The roll call of sexual predations continues to grow. Journalist and TV analyst Mark Halperin, co-author of the political bestseller,
Game Change (2010), is just one more saga of a powerful man acting badly. In the wake of recent revelations, the question keeps arising: Is this the moment when things change? Looking beyond the entertainment industry, let’s explore another reality. Since, as Anita Hill, who, in 1991, had her own public shaming over sexual harassment, recently wrote, “this is really the story of everyday women.” (Daily News, Oct. 15, 2017)
Throughout my book, Sisters in the Brotherhoods (2008), an oral history of blue-collar women entering all-male industries, these pioneers described numerous examples of sexual harassment. The dynamics of this workplace harassment were clearly about power and place — marking out territory and denying others the right to enter. These were the first women to enter traditionally all-male bastions — the FDNY; the carpenters’ shop at the NYC Board of Education; skilled trades’ apprenticeship programs; craft jobs for the telephone company’s exchanges. Examples of gross, often dangerous harassment abounded.
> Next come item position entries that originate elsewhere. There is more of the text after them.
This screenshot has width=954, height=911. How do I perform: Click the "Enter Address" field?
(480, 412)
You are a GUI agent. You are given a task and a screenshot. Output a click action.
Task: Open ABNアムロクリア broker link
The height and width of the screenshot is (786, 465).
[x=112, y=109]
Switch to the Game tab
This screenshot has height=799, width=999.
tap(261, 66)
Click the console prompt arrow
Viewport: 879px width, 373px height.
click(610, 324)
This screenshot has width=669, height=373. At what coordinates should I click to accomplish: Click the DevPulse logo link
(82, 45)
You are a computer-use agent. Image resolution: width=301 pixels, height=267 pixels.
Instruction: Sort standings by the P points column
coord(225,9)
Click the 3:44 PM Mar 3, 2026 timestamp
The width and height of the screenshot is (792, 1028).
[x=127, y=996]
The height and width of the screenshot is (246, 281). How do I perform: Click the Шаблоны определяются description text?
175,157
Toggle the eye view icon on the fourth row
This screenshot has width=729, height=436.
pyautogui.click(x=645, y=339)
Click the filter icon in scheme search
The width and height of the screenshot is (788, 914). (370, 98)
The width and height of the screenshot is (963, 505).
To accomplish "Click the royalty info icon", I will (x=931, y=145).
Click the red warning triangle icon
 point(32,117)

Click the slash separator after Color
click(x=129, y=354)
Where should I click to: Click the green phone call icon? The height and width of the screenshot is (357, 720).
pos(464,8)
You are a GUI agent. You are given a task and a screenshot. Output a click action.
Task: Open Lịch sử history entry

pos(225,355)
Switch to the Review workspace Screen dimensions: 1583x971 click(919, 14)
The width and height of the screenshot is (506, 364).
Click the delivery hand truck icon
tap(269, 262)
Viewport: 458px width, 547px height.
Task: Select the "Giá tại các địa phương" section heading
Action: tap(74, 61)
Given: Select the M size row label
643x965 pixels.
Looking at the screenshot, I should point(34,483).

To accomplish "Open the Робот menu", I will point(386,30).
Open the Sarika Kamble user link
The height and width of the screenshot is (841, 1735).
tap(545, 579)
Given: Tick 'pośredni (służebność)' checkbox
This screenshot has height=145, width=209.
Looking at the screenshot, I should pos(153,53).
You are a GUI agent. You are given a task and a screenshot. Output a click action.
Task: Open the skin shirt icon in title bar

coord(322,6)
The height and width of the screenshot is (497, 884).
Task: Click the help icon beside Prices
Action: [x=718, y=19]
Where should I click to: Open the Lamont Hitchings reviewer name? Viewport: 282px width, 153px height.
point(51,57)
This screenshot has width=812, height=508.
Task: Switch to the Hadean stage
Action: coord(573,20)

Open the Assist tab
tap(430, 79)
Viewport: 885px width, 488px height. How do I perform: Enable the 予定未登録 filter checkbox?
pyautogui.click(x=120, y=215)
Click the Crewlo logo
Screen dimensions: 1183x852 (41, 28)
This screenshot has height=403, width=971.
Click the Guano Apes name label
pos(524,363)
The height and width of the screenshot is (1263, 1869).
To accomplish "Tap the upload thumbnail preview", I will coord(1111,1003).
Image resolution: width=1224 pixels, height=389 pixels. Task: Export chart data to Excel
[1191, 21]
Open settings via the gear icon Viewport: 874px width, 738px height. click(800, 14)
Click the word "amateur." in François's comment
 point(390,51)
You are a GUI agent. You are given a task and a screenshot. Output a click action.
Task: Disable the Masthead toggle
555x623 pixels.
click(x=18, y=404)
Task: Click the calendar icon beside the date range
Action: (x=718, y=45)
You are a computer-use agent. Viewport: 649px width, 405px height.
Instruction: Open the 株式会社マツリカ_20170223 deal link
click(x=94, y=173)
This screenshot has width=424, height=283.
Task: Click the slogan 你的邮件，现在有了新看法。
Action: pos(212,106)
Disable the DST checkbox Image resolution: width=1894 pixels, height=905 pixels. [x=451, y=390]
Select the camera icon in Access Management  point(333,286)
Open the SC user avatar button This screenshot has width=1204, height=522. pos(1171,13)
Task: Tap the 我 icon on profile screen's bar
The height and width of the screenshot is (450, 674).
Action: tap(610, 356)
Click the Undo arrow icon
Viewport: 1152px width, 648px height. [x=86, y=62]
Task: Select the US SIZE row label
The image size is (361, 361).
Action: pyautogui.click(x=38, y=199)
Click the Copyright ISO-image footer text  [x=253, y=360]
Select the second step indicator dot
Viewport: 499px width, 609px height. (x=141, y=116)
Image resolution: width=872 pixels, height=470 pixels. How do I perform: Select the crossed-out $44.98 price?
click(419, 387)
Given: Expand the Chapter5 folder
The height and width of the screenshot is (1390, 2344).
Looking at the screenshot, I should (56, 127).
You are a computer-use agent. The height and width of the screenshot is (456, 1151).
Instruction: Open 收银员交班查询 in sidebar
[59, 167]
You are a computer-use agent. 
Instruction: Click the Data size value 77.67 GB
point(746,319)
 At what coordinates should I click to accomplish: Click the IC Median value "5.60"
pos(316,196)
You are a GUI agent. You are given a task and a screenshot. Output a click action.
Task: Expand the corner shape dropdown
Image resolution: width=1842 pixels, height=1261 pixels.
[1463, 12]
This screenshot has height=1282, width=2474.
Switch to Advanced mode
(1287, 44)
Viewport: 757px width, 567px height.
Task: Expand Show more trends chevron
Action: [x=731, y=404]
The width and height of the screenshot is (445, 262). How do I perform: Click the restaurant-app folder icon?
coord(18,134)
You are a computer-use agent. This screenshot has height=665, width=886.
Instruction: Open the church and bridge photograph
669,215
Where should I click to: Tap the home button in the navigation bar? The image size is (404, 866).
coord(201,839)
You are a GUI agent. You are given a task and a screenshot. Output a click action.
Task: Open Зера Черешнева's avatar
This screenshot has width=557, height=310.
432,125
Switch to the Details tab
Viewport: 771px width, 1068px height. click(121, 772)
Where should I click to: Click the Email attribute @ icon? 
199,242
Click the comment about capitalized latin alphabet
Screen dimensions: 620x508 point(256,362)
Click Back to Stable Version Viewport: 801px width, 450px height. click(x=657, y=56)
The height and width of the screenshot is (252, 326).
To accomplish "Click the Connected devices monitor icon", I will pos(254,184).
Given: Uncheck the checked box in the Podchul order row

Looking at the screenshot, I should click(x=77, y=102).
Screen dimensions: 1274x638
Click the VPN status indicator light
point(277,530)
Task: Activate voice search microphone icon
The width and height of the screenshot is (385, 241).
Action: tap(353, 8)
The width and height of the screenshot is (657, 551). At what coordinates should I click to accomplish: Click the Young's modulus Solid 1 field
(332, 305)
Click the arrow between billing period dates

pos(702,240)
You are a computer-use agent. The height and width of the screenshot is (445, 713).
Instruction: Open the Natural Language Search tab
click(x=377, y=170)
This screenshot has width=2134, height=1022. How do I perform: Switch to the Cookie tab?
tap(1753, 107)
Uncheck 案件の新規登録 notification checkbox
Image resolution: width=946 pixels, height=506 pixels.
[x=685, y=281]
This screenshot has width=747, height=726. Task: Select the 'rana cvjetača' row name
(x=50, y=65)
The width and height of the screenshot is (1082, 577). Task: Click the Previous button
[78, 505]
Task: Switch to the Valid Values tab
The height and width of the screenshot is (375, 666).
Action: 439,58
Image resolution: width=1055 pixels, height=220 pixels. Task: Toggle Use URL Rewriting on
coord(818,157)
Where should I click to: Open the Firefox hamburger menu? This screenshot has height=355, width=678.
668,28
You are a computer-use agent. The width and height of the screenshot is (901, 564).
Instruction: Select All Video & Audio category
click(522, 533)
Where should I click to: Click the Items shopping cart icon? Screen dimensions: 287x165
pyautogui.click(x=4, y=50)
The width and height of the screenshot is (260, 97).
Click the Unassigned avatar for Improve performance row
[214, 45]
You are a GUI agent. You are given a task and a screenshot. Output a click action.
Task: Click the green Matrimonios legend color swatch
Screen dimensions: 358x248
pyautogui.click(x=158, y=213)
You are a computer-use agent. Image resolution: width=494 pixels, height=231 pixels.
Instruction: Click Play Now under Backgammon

To conclude the book and examine the distance between different generations, two young women entering the trades decades later told their stories. One described important changes, coming from the leadership of both the union and the company. The other described the pervasive and ongoing culture of sexual harassment.
Fast forward to January, 2013, when The New York Daily News broke front page stories (Jan. 27; Jan. 28) on the “racist and sexist slur-filled graffiti covering the inside of the new World Trade Center.” In response, a Port Authority spokeswoman issued a statement: “Such slurs are offensive and have no place at the World Trade Center or elsewhere. The Port Authority has zero tolerance for those who demonstrate intolerance.”
Clearly not.
Since then, my file on sexual harassment of working women — those that are made public — continues to grow. Sexual harassment of women takes place when they work in isolation; when they are the sole female on the job, or close to it. It takes place in the public eye— waitresses are subjected to gross overtures from their customers, as recent stories and studies have shown. In the open — as The New York Times detailed the experiences of toll takers on the road. It takes place in the fields, where female farmworkers are assaulted and raped with impunity — one part of our harvests of shame. The litany is long.
One thing that can actually contribute to real change for everyday women in the workplace is men — their co-workers, oftentimes, their union brothers, speaking up, not staying silent — and complicit. Here’s how one of the young women in Sisters in the Brotherhoods explained it, after witnessing a typically disgusting episode.
“I was just so fed up. So I got up and walked away. I went to a pay phone. I called my apprentice coordinator. I was so disappointed … Somebody could just say: ‘Listen. Don’t do that.’ Nobody steps up. So I called and I said, ‘I just want somebody to talk to him. I don’t want to do it because that’s what he wants me to do.’ … So I return to work and one of the other mechanics says, ‘You know, that wasn’t right what he did out there.’ I said: ‘If it was me and a hundred other women, it wouldn’t be the same as if you said something. … Just you. It would mean everything.’ He said: ‘You’re right.’”
If you see something, say something.